I'd like every record given again exactly, please.

* Data for analysis *
--*--

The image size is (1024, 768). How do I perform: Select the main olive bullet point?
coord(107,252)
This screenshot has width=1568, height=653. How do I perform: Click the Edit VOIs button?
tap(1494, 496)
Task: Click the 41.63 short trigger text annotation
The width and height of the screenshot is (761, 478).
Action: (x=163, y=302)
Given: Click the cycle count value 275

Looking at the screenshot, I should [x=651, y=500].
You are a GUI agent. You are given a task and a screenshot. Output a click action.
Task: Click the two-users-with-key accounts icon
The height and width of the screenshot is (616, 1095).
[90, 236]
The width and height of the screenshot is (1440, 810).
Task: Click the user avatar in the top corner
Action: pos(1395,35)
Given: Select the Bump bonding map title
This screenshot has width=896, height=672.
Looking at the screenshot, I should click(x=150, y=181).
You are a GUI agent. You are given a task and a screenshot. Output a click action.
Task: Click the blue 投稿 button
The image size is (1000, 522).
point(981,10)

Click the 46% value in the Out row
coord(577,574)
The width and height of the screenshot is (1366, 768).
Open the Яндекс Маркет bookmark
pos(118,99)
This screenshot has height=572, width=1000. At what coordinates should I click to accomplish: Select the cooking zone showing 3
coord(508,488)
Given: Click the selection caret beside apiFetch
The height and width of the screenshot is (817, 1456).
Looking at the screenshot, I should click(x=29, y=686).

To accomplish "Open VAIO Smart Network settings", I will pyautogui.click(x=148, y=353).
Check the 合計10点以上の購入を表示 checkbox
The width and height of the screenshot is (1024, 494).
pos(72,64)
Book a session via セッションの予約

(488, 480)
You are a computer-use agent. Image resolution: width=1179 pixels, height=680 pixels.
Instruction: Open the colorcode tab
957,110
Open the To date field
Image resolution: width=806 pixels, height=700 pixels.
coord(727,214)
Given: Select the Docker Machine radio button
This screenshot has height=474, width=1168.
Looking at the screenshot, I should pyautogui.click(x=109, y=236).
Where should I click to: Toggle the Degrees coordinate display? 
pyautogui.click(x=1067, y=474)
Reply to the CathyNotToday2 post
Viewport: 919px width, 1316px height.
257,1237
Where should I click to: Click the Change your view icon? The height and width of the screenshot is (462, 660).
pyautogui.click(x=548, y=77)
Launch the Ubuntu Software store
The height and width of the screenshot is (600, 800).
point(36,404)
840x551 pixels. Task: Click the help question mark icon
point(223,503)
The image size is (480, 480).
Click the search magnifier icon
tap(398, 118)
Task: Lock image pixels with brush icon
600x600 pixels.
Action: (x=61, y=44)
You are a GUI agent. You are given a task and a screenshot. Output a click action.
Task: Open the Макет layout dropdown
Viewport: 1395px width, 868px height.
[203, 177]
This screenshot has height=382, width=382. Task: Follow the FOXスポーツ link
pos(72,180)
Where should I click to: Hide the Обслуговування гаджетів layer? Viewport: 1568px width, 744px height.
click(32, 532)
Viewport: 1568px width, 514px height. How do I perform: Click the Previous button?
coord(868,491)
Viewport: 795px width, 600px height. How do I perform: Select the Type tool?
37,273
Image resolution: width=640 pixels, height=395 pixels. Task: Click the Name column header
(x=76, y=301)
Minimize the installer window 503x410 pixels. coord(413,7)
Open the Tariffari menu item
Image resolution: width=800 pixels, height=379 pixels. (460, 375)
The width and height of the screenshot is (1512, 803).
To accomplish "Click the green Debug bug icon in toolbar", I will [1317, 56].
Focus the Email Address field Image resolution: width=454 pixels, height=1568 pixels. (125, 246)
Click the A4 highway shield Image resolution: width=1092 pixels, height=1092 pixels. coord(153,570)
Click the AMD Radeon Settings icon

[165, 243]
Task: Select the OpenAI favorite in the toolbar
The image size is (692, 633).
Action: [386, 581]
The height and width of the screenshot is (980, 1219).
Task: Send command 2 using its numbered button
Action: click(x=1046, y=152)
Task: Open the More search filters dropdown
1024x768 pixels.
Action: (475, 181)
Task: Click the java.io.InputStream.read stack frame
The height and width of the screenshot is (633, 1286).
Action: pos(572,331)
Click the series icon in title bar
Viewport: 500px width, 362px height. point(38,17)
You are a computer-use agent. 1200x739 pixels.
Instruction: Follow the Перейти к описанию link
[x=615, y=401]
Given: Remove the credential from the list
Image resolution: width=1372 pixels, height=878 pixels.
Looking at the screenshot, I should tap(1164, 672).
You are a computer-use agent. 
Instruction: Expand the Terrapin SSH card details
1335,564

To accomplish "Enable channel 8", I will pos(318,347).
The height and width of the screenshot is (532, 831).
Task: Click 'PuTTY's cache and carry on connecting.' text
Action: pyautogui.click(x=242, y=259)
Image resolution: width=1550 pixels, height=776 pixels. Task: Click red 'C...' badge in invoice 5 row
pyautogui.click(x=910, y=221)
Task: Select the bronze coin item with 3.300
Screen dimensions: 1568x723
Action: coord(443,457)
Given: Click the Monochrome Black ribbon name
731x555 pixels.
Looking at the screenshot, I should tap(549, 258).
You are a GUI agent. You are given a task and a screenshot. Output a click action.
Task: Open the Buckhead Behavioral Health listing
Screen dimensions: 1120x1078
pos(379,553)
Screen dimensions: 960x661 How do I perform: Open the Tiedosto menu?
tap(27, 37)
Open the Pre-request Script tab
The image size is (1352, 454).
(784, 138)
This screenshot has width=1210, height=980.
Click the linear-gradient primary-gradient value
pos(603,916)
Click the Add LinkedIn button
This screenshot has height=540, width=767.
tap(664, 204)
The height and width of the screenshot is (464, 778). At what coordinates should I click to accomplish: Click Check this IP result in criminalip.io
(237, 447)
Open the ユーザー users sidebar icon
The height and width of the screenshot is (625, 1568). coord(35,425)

--*--

* Reply to the exercise *
The image size is (1024, 768). How do I perform: Select the main olive bullet point?
coord(107,252)
This screenshot has width=1568, height=653. How do I perform: Click the Edit VOIs button?
tap(1494, 496)
Task: Click the 41.63 short trigger text annotation
The width and height of the screenshot is (761, 478).
Action: (x=163, y=302)
Given: Click the cycle count value 275

Looking at the screenshot, I should [x=651, y=500].
You are a GUI agent. You are given a task and a screenshot. Output a click action.
Task: Click the two-users-with-key accounts icon
The height and width of the screenshot is (616, 1095).
[90, 236]
The width and height of the screenshot is (1440, 810).
Task: Click the user avatar in the top corner
Action: pos(1395,35)
Given: Select the Bump bonding map title
This screenshot has width=896, height=672.
Looking at the screenshot, I should click(x=150, y=181).
You are a GUI agent. You are given a task and a screenshot. Output a click action.
Task: Click the blue 投稿 button
The image size is (1000, 522).
point(981,10)

Click the 46% value in the Out row
coord(577,574)
The width and height of the screenshot is (1366, 768).
Open the Яндекс Маркет bookmark
pos(118,99)
This screenshot has height=572, width=1000. At what coordinates should I click to accomplish: Select the cooking zone showing 3
coord(508,488)
Given: Click the selection caret beside apiFetch
The height and width of the screenshot is (817, 1456).
Looking at the screenshot, I should click(x=29, y=686).

To accomplish "Open VAIO Smart Network settings", I will pyautogui.click(x=148, y=353).
Check the 合計10点以上の購入を表示 checkbox
The width and height of the screenshot is (1024, 494).
pos(72,64)
Book a session via セッションの予約

(488, 480)
You are a computer-use agent. Image resolution: width=1179 pixels, height=680 pixels.
Instruction: Open the colorcode tab
957,110
Open the To date field
Image resolution: width=806 pixels, height=700 pixels.
coord(727,214)
Given: Select the Docker Machine radio button
This screenshot has height=474, width=1168.
Looking at the screenshot, I should pyautogui.click(x=109, y=236).
Where should I click to: Toggle the Degrees coordinate display? 
pyautogui.click(x=1067, y=474)
Reply to the CathyNotToday2 post
Viewport: 919px width, 1316px height.
257,1237
Where should I click to: Click the Change your view icon? The height and width of the screenshot is (462, 660).
pyautogui.click(x=548, y=77)
Launch the Ubuntu Software store
The height and width of the screenshot is (600, 800).
point(36,404)
840x551 pixels. Task: Click the help question mark icon
point(223,503)
The image size is (480, 480).
Click the search magnifier icon
tap(398, 118)
Task: Lock image pixels with brush icon
600x600 pixels.
Action: (x=61, y=44)
You are a GUI agent. You are given a task and a screenshot. Output a click action.
Task: Open the Макет layout dropdown
Viewport: 1395px width, 868px height.
[203, 177]
This screenshot has height=382, width=382. Task: Follow the FOXスポーツ link
pos(72,180)
Where should I click to: Hide the Обслуговування гаджетів layer? Viewport: 1568px width, 744px height.
click(32, 532)
Viewport: 1568px width, 514px height. How do I perform: Click the Previous button?
coord(868,491)
Viewport: 795px width, 600px height. How do I perform: Select the Type tool?
37,273
Image resolution: width=640 pixels, height=395 pixels. Task: Click the Name column header
(x=76, y=301)
Minimize the installer window 503x410 pixels. coord(413,7)
Open the Tariffari menu item
Image resolution: width=800 pixels, height=379 pixels. (460, 375)
The width and height of the screenshot is (1512, 803).
To accomplish "Click the green Debug bug icon in toolbar", I will [1317, 56].
Focus the Email Address field Image resolution: width=454 pixels, height=1568 pixels. (125, 246)
Click the A4 highway shield Image resolution: width=1092 pixels, height=1092 pixels. coord(153,570)
Click the AMD Radeon Settings icon

[165, 243]
Task: Select the OpenAI favorite in the toolbar
The image size is (692, 633).
Action: [386, 581]
The height and width of the screenshot is (980, 1219).
Task: Send command 2 using its numbered button
Action: click(x=1046, y=152)
Task: Open the More search filters dropdown
1024x768 pixels.
Action: (475, 181)
Task: Click the java.io.InputStream.read stack frame
The height and width of the screenshot is (633, 1286).
Action: pos(572,331)
Click the series icon in title bar
Viewport: 500px width, 362px height. point(38,17)
You are a computer-use agent. 1200x739 pixels.
Instruction: Follow the Перейти к описанию link
[x=615, y=401]
Given: Remove the credential from the list
Image resolution: width=1372 pixels, height=878 pixels.
Looking at the screenshot, I should tap(1164, 672).
You are a computer-use agent. 
Instruction: Expand the Terrapin SSH card details
1335,564

To accomplish "Enable channel 8", I will pos(318,347).
The height and width of the screenshot is (532, 831).
Task: Click 'PuTTY's cache and carry on connecting.' text
Action: pyautogui.click(x=242, y=259)
Image resolution: width=1550 pixels, height=776 pixels. Task: Click red 'C...' badge in invoice 5 row
pyautogui.click(x=910, y=221)
Task: Select the bronze coin item with 3.300
Screen dimensions: 1568x723
Action: coord(443,457)
Given: Click the Monochrome Black ribbon name
731x555 pixels.
Looking at the screenshot, I should tap(549, 258).
You are a GUI agent. You are given a task and a screenshot. Output a click action.
Task: Open the Buckhead Behavioral Health listing
Screen dimensions: 1120x1078
pos(379,553)
Screen dimensions: 960x661 How do I perform: Open the Tiedosto menu?
tap(27, 37)
Open the Pre-request Script tab
The image size is (1352, 454).
(784, 138)
This screenshot has width=1210, height=980.
Click the linear-gradient primary-gradient value
pos(603,916)
Click the Add LinkedIn button
This screenshot has height=540, width=767.
tap(664, 204)
The height and width of the screenshot is (464, 778). At what coordinates should I click to accomplish: Click Check this IP result in criminalip.io
(237, 447)
Open the ユーザー users sidebar icon
The height and width of the screenshot is (625, 1568). coord(35,425)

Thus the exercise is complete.